-------- Alıntılanan metin --------

Kötülük probleminin tasavvuf açısından incelenmesi, bu konuda zihinleri meşgul eden ayrıcalıkları çok daha güzel bir biçimde ortadan kaldıracaktır. Çünkü tasavvuf, alem ile insan arasındaki ilişkiye tamamen farklı bir açıdan bakmaktadır. Bu bakış açısı ile kötülük problemi problem olmaktan çıkacak, yerini hikmet dolu bir durum alacaktır.

Tasavvufun kötülük problemine bakışı, alem ile insan arasında bir bağ ve ilginin bulunmasına dayanmaktadır. İbn Arabî (ks) Hazretlerinin, Fütûhât-ı Mekkiyye adlı kitabında anlattıklarına göre, insandan alemdeki her şeye uzanan bir bağ vardır. İnsan ile alem arasında bulunan bu bağlar vasıtasıyla, Allah’ın alemdeki eşyalara bıraktığı durumlar insana ulaşır. Bu bağlar vasıtasıyla alemdeki olaylarla insanlar arasında bir iletişim kurulmuştur. Buna göre, alemde insanda eseri bulunmayan bir şey olmadığı gibi, insanın eserinin bulunmadığı herhangi bir şey de alemde mevcut değildir. Alem ile insan arasındaki bağları ancak Sır İlimlerini bilen insanlar keşif yoluyla bilirler ve onların bilgisine sahip olurlar.

İnsan ile alem arasındaki bu bağlar nurun ışınlarına benzerler. Bu nur ışınları, insanlarla alem arasındaki bağlantının taşıyıcılarıdır. Kâmil insan bu bağlarla alemdeki şeylere istediğinde tesir eder. Bu tesir etmenin ilmi Ledunnî İlmin içindedir.

Tasavvufa göre, bir şeyin kötülük olması, o şeyin kendi hakikatinde değil, Allah’ın ondaki hükmüdür. Bu bağlamda yokluk mutlak kötülüktür. Hakk ise, hiçbir şekilde kötülüğün bulunmadığı mutlak iyiliktir. Hakk, alemi yokluk halinde bilmiş ve kendi bilgisindeki surete göre onu var etmiştir. Bütün alem, sebep ve sonuçlar, neden ve nedenliler olarak birbirlerine bağlanmıştır. Allah Teâlâ, hikmetini sebeplerin varlığına bağlamıştır.

Allah, alemi yaratmasını kendi nefsine zorunlu kıldı. O’nu buna zorlayan, Hakk’ın alem hakkındaki bilgisinin ve alemin varlığının kemale ulaşmasını dilemesidir. Bu nedenle Sufiler, “Alem bütün varlık hükümlerinde, Hakk’ın suretine göre ortaya çıkmıştır.” derler. Allah Teâlâ, doğa alemi kendisiyle hayat bulsun diye insanı onun içine indirmiştir. Çünkü tabiat aslı bakımından cansızdır. Rahmanî nefes olan insan tabiata indirilince, tabiat onun vasıtasıyla hayat bulmuştur.

-------- Kaynaktan alıntı --------

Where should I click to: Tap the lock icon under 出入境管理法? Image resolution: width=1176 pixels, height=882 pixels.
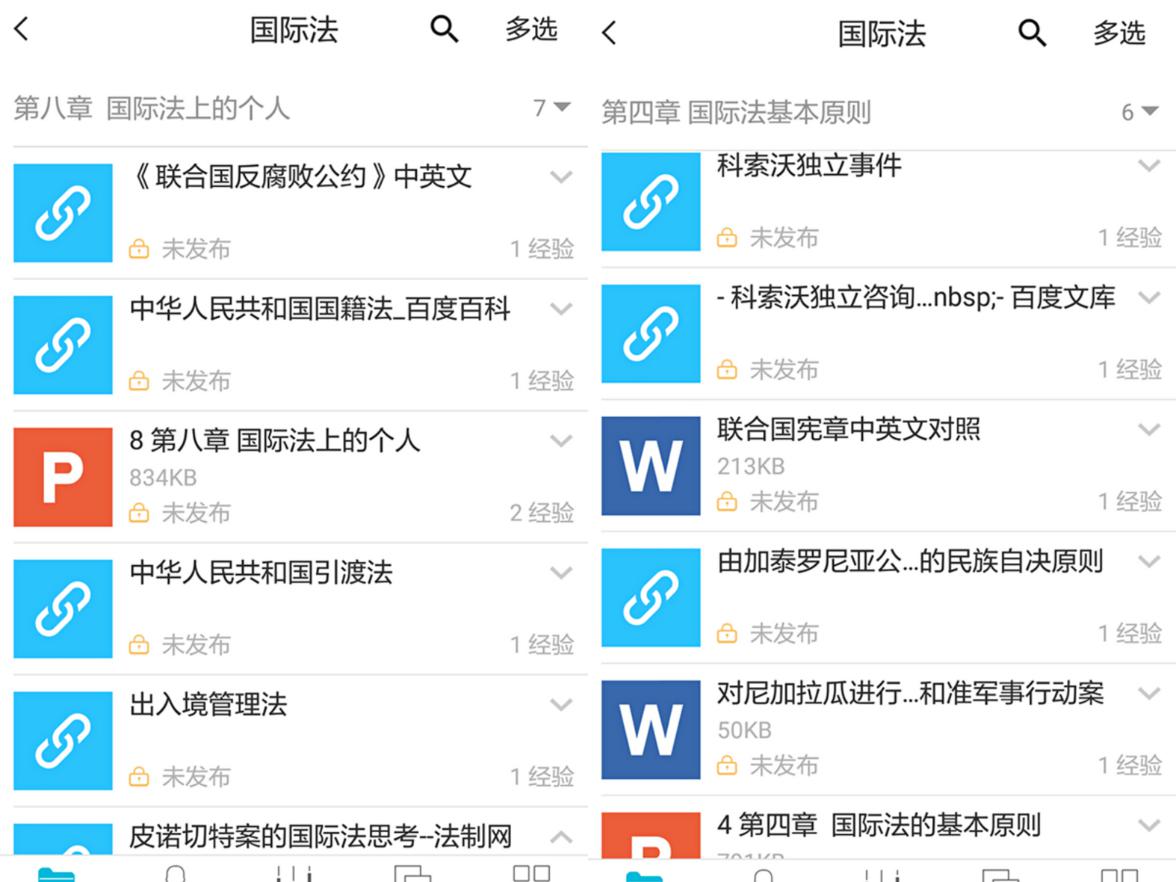pos(139,777)
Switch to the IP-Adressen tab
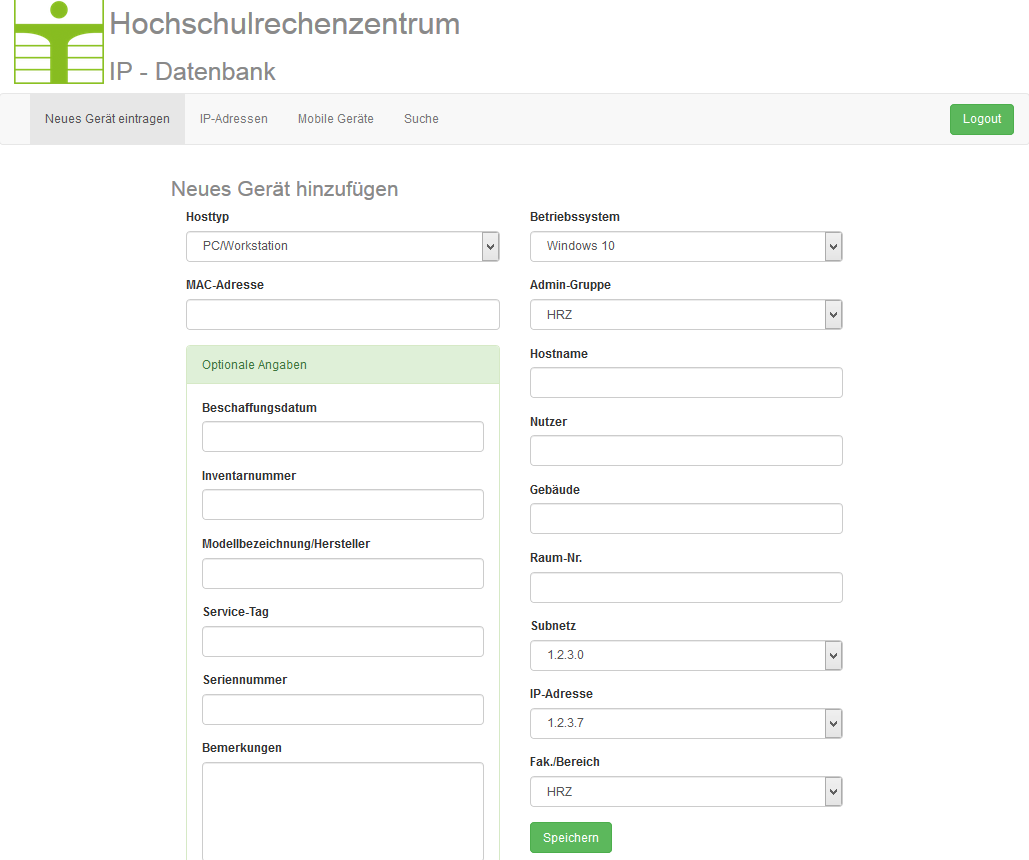This screenshot has height=860, width=1029. [x=234, y=119]
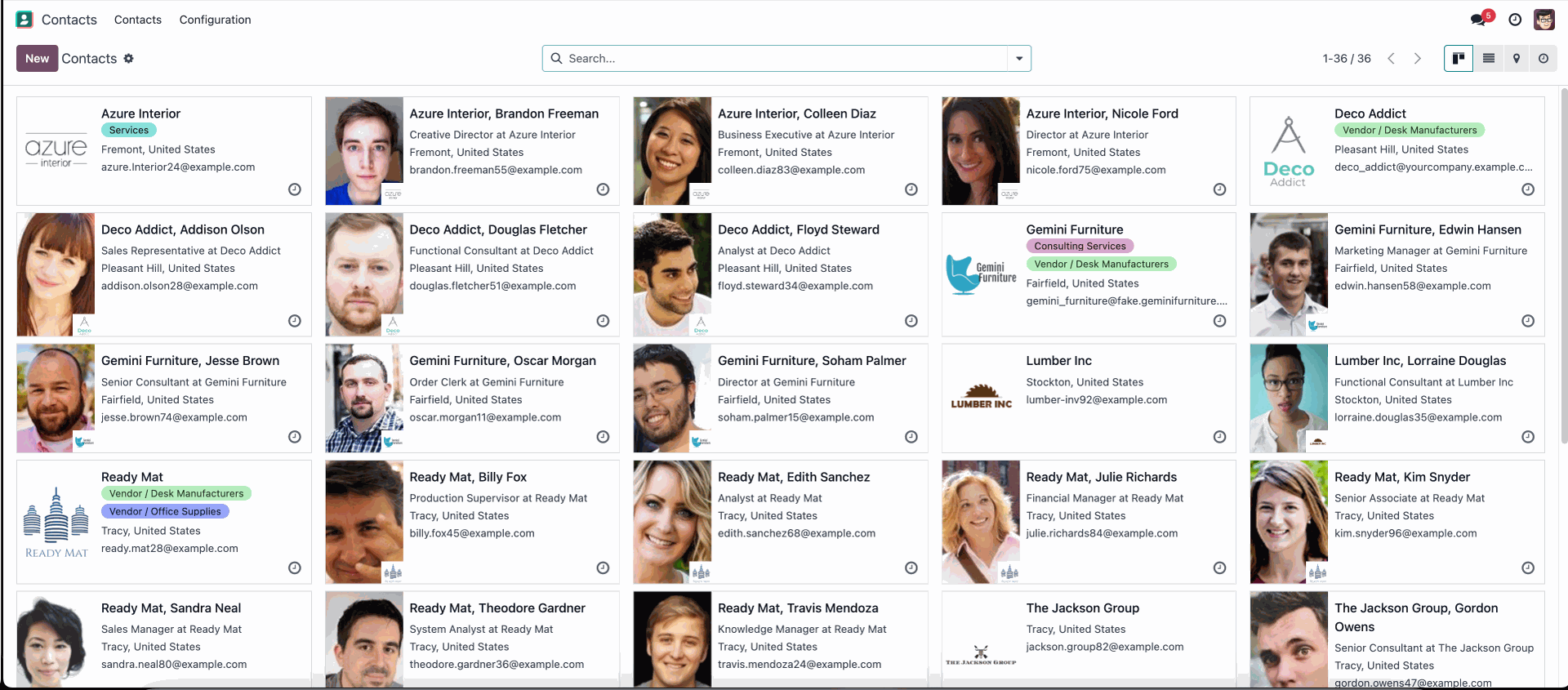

--------

Yönergeler>
• 1. Tasavvuf metninde "İnsan ile alem arasındaki" sözleriyle başlayıp "Ledunnî İlmin içindedir." sözleriyle biten bölümün tamamını yeniden yaz, "Kâmil insan" ifadesini "Olgun insan" ile değiştir.
• 2. Kötülük problemine tasavvufi bakışı anlatan metni kaldığı yerden sürdür.
Bu verilerin tasavvuf metniyle hiçbir ilgisi yoktur.

Çözümlü görevler>
• 1.
İnsan ile alem arasındaki bu bağlar nurun ışınlarına benzerler. Bu nur ışınları, insanlarla alem arasındaki bağlantının taşıyıcılarıdır. Olgun insan bu bağlarla alemdeki şeylere istediğinde tesir eder. Bu tesir etmenin ilmi Ledunnî İlmin içindedir.

• 2.
Dünyada oluşan kötülükler, aslında tabiat aleminin Allah’tan gelen bilgi ve tecelli nurlarını algılayamamasının sonucudur. Bunun sebebi ise, dünya üzerindeki insanların İslam şeriatına aykırı fiillerinin yarattığı kirliliktir. Bu kirlilik, insandan aleme uzanan bağlar vasıtasıyla, insanın işlediği günâhların alemin diğer noktalarına taşınması ile oluşur. Şeriata aykırı işlerle alemde oluşan kirlilik, bilgi ve tecelli nurlarının dünya üzerinde kabul edilmesini engellemektedir. Bunu, ilahi emirlerin feleklerden geçerek yeryüzüne varıncaya kadar, unsurlara indiğinde oluşan tortunun artması olarak düşünebiliriz. Bu artış, engelleyen bir perde oluşturuyor. Bu da, tabiattaki kötülüklerin oluşmasına neden oluyor. Yani kötülükler, Allah’ın rahmetinin ulaşmadığı olgulardır.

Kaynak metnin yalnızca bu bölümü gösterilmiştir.